→ **Direction**:
Reproduce each of the following items word for word, without changing anything.

→ **Input material**:
::::
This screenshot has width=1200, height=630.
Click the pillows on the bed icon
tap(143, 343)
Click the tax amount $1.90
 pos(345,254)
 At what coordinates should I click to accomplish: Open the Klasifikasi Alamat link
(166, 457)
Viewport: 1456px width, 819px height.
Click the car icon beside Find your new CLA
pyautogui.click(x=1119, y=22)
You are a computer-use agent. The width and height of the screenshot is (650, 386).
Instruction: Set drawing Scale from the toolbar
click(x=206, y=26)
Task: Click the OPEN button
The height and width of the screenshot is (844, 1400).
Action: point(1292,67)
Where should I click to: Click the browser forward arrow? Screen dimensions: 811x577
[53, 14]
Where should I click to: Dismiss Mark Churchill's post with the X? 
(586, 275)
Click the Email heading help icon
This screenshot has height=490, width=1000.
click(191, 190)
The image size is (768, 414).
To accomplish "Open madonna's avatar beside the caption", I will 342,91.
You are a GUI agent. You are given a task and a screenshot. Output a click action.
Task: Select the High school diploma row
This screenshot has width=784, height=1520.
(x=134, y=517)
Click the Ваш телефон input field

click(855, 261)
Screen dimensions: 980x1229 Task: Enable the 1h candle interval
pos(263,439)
::::
→ **Exercise solution**:
This screenshot has width=1200, height=630.
Click the pillows on the bed icon
tap(143, 343)
Click the tax amount $1.90
 pos(345,254)
 At what coordinates should I click to accomplish: Open the Klasifikasi Alamat link
(166, 457)
Viewport: 1456px width, 819px height.
Click the car icon beside Find your new CLA
pyautogui.click(x=1119, y=22)
You are a computer-use agent. The width and height of the screenshot is (650, 386).
Instruction: Set drawing Scale from the toolbar
click(x=206, y=26)
Task: Click the OPEN button
The height and width of the screenshot is (844, 1400).
Action: point(1292,67)
Where should I click to: Click the browser forward arrow? Screen dimensions: 811x577
[53, 14]
Where should I click to: Dismiss Mark Churchill's post with the X? 
(586, 275)
Click the Email heading help icon
This screenshot has height=490, width=1000.
click(191, 190)
The image size is (768, 414).
To accomplish "Open madonna's avatar beside the caption", I will 342,91.
You are a GUI agent. You are given a task and a screenshot. Output a click action.
Task: Select the High school diploma row
This screenshot has width=784, height=1520.
(x=134, y=517)
Click the Ваш телефон input field

click(855, 261)
Screen dimensions: 980x1229 Task: Enable the 1h candle interval
pos(263,439)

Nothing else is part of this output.